● TASK ITEM: Among the following entries, say how many lines contain the word "status"; the answer is a number and nothing else.

==========

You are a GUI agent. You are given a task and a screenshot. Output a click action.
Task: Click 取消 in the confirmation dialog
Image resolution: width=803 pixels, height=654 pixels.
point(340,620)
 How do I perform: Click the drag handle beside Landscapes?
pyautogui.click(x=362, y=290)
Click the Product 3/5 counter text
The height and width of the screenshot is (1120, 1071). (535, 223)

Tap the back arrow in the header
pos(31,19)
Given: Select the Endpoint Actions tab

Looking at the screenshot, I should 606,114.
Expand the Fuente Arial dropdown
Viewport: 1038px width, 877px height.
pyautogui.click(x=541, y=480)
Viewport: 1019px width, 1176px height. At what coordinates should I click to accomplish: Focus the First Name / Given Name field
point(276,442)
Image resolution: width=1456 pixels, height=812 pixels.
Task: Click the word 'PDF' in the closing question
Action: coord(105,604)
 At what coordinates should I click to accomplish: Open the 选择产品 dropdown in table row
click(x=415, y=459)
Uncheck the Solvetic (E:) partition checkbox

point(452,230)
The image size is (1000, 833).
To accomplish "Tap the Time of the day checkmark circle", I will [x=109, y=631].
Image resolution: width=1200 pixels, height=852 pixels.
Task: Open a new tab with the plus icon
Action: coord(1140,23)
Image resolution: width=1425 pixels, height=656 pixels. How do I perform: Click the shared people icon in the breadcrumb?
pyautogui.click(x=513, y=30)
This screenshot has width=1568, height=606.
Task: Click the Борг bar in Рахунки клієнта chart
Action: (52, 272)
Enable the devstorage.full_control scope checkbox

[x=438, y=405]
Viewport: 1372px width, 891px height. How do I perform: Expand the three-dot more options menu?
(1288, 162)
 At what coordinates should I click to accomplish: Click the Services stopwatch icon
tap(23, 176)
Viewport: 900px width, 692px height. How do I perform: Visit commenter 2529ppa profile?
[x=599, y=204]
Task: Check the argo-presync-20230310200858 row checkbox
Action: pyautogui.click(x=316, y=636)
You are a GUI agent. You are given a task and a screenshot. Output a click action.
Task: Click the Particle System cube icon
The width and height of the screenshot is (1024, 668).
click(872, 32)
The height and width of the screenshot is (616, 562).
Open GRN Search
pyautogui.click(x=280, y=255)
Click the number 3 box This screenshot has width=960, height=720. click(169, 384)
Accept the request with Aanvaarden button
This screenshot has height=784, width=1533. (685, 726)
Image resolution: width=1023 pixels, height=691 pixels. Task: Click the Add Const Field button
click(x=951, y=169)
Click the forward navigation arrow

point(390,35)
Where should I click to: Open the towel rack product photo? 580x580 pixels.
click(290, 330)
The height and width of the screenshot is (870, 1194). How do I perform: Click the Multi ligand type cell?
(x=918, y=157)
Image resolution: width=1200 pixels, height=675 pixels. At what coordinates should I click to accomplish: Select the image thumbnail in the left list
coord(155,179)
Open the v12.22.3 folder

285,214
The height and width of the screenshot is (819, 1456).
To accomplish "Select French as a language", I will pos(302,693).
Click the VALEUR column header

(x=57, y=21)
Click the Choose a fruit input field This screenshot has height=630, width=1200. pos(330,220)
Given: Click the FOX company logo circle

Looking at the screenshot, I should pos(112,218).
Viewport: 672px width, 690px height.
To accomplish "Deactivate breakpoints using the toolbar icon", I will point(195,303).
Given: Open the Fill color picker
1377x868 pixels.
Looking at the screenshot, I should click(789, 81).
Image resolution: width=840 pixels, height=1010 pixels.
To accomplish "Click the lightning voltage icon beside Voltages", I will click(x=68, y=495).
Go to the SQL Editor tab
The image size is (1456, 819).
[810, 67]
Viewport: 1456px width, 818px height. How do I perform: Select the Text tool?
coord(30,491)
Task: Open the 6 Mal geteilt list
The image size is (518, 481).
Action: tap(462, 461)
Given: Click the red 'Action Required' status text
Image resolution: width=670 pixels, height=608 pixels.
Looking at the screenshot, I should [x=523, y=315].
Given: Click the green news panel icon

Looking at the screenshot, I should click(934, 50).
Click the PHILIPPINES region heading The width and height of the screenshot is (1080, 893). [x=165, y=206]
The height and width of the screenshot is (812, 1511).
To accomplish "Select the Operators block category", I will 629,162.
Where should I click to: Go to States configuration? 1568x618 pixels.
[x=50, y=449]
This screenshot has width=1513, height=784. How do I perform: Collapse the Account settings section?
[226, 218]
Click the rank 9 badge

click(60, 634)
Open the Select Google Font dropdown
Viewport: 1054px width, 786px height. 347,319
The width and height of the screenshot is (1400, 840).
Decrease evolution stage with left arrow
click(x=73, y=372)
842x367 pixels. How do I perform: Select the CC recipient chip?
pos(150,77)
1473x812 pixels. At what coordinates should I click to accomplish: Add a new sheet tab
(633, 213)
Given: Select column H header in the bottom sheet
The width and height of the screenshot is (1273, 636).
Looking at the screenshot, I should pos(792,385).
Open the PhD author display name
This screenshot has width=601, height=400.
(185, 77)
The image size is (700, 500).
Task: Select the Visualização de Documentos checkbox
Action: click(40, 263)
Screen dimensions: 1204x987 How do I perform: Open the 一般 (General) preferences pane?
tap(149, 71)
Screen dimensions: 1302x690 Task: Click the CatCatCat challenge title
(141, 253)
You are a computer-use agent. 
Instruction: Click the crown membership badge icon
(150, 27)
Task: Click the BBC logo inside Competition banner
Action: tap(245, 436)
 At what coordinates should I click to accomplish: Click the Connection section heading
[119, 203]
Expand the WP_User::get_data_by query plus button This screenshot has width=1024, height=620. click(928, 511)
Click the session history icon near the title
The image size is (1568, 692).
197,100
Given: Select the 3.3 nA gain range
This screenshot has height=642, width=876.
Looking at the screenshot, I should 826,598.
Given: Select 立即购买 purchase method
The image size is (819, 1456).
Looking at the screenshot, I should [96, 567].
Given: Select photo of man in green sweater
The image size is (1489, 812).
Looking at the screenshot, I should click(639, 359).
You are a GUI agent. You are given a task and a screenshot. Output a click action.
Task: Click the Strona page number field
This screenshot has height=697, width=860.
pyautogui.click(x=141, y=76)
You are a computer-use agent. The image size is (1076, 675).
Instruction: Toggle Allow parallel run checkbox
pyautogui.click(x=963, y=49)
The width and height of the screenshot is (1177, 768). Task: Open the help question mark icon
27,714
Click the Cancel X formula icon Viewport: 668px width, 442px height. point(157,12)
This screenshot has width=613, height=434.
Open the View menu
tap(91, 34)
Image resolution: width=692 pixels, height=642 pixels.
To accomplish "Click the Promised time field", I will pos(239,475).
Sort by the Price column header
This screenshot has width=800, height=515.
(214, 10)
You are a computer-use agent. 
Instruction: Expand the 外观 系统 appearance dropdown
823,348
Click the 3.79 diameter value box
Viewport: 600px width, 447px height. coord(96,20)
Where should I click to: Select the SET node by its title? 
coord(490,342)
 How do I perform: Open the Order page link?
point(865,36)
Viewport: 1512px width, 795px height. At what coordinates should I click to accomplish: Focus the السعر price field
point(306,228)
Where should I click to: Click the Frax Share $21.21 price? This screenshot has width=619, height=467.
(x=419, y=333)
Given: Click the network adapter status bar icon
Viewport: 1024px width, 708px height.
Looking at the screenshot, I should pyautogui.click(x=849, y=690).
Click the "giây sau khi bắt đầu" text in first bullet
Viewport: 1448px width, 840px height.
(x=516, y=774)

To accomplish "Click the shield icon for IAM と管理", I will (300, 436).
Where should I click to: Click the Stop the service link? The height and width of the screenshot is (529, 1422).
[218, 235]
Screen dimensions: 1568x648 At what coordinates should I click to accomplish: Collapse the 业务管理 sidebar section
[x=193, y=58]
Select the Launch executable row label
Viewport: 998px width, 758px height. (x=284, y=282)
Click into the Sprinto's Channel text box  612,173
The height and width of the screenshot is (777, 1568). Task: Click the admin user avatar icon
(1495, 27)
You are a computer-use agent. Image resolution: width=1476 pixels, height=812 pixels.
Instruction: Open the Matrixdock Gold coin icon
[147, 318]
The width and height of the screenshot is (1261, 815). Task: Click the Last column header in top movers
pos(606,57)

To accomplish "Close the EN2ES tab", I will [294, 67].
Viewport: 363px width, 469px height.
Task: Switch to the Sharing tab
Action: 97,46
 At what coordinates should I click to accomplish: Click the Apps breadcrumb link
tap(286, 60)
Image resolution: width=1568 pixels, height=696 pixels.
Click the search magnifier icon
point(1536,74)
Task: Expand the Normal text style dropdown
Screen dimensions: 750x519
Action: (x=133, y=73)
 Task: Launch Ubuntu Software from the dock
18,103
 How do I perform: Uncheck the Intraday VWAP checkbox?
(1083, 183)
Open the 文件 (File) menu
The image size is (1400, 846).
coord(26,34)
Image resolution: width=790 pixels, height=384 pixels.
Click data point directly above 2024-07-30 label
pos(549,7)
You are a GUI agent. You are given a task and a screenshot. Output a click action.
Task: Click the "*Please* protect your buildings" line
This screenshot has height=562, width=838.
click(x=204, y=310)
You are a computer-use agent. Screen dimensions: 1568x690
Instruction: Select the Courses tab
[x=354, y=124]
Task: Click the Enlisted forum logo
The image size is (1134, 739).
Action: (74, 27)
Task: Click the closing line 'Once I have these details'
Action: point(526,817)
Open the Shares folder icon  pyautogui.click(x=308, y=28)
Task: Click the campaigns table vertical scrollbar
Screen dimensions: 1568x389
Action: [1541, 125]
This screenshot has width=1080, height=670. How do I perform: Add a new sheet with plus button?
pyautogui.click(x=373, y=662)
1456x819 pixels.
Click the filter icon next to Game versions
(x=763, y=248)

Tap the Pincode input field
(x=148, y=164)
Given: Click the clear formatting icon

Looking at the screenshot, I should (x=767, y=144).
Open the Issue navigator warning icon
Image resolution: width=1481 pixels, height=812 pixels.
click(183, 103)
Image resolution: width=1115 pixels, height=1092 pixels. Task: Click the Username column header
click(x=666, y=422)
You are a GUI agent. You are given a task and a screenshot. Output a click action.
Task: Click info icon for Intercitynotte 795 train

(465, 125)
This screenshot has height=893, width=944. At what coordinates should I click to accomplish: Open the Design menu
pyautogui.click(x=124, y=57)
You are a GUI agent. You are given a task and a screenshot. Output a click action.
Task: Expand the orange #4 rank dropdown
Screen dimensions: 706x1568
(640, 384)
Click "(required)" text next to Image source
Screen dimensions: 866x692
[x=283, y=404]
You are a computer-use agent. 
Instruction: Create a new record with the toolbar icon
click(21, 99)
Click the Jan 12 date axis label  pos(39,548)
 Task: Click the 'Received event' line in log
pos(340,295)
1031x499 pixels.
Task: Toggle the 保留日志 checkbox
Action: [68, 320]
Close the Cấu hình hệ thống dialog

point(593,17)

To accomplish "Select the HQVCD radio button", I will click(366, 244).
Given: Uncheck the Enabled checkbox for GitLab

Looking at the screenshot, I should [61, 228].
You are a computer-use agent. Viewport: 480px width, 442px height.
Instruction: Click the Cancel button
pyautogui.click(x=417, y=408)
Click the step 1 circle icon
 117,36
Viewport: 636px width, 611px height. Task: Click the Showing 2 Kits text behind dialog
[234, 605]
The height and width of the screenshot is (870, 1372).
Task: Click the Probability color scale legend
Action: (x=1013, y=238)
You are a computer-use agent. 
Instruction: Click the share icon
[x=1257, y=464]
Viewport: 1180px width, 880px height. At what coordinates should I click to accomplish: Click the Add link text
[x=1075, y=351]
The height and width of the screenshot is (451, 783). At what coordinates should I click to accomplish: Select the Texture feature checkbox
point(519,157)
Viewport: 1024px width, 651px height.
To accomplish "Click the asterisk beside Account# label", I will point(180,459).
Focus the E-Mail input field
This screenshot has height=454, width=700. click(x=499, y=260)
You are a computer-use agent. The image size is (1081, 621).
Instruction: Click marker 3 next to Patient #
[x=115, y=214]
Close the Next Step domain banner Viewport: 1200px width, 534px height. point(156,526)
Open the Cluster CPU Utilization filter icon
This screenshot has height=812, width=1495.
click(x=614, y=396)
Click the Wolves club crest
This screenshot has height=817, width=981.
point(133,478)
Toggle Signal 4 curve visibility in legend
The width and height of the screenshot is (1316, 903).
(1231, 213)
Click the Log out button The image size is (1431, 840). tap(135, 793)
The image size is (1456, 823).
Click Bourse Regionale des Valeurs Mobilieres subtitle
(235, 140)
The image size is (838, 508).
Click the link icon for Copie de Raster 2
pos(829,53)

==========

● TASK RESULT: 2